I mentioned a while back that I bought 20 hours of private lessons after having completed my 1 year salsa course. Wow, you wouldn’t believe the stuff that I learnt on posture and weight transfer.
I have noticed that with Salsa you really learn how to use your body effectively. I was watching Buffy the vampire slayer the other day and noticed how she does one of this martial arts spinning-kick ( I think its called round-house kick). I managed to do one using my salsa spot turns. It wasn’t perfect, but it shows how learning to use your body is the root of great salsa dancing.

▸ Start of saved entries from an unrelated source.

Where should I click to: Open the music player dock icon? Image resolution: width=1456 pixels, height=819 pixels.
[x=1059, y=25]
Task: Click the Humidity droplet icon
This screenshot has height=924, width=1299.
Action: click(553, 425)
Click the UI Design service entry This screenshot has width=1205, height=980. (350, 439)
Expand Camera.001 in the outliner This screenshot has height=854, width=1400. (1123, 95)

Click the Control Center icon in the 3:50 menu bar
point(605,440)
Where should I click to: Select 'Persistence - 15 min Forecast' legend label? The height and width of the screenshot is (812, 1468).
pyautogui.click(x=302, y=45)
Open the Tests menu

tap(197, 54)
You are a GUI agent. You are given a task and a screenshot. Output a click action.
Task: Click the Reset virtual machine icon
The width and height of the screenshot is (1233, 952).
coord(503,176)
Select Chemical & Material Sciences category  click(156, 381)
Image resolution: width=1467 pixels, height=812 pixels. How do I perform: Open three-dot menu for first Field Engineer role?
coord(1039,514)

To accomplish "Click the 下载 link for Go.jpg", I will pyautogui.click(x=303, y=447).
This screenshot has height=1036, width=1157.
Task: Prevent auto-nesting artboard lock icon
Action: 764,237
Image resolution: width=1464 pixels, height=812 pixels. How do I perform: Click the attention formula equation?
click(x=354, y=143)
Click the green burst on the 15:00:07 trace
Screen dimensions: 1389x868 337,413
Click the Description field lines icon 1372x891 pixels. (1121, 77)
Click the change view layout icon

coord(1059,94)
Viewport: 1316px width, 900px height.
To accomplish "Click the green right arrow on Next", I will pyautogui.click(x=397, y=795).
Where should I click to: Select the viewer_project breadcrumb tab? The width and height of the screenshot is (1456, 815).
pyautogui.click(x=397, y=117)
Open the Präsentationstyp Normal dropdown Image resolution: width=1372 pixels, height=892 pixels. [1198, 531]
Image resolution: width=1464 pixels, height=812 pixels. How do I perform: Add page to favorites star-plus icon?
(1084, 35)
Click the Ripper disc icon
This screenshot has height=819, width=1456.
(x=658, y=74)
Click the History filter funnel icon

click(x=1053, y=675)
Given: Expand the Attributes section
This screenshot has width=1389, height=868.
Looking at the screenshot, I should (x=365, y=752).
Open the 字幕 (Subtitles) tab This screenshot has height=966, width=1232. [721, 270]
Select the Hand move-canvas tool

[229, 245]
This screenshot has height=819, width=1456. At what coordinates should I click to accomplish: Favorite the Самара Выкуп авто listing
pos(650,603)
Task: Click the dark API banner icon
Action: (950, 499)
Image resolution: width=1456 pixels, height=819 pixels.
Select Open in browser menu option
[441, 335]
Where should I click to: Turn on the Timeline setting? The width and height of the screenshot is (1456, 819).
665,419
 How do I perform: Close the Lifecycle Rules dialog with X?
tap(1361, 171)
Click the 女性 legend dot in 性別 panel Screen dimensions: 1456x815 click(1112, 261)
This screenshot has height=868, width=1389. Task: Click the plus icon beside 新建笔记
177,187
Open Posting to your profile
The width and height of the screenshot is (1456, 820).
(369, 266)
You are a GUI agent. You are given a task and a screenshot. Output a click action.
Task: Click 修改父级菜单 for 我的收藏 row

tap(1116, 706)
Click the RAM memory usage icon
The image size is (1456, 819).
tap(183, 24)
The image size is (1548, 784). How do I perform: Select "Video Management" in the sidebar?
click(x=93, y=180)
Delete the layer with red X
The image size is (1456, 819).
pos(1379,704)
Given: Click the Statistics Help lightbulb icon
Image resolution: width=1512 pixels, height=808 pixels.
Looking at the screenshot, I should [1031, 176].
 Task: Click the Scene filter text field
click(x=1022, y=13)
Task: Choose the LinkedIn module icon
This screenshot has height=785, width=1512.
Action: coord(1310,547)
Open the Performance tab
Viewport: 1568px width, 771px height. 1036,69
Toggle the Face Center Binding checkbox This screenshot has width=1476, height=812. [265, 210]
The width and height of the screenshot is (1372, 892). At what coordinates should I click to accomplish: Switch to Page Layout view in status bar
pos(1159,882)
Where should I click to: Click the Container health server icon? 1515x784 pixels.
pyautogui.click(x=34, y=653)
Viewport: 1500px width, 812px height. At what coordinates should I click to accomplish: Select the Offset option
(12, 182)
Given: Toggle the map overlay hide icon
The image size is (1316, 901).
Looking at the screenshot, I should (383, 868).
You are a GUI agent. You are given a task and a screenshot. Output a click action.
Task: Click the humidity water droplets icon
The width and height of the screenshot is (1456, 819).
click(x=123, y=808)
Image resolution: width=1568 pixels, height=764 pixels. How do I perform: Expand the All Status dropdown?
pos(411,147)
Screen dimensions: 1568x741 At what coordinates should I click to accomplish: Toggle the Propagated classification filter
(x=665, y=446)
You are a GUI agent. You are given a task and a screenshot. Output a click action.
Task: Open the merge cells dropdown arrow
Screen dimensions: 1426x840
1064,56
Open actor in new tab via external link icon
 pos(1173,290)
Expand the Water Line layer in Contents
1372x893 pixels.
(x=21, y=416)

So now my teacher has asked me to do a competition with her. Well this requires super advanced private lessons where she really drills me on posture and nitpicks every little detail, but mind you this is only for my school’s summer ball and nowhere near the big times, but it’s a start. Learning to dance never stops. It’s fun.
Marie-B 11:12 am on May 21, 2009Permalink |
I’ve done 15 years of ballet before thinking of salsa and even though both styles are very different, weight transfer is a recurrent thing in dance… For me, when I dance with a guy if he transfers his weight properly, he won’t have to pull on me to lead I just feel his weight shifting and it makes the dance way smoother…
Where have you been taking classes?
Don Vaillancourt 11:19 am on May 21, 2009Permalink |
San Tropez. My private lessons teacher is Kassandra, a real cutie. She too has 7 years of ballet and 2 years of salsa. For a girl with only 2 years of salsa she knows a lot.
I have been meaning to ask her if she has carried any of her knowledge from ballet to salsa. Maybe you can answer that?
Marie-B 11:34 am on May 21, 2009Permalink |
When it comes to salsa, Liz and John from LA once told me something that I believe is very true: « The way you become better in salsa is by cross-training: by studying all kinds of other styles: Flamenco, hip-hop, ballet, tango, etc… and being able to mix all of them up
As a ballet dancer, it was almost natural for me to spin. Also, alot of my arm styling seems alot smoother than other salsa dancers because ballet teaches you how to be smooth, sensual and girly… It helped on the flexibility for the dips and lifts. Also ballet is very precise 45 degrees means 45 degrees not less not more…
So in a way it did help. What is the hardest thing is breaking what they call the ballet corset so basically getting the hip motion and my afro-cuban.
One other thing is that if you put too much ballet in your salsa, it looses it’s essence and it becomes difficult for the guy to guide you because the following part is really existant in ballet and too much styling is like not enough : BORING!
it’s all about nuancing things.
Btw, try taking a couple of classes with Corinne, she’s incredible: she’ll teach you so much!
Hope I answered your question well
Don Vaillancourt 12:05 pm on May 21, 2009Permalink |
I have seen Corinne dance once at Salsateque for fun and another time at Academy showing off their pro-competition routine. Really amazing.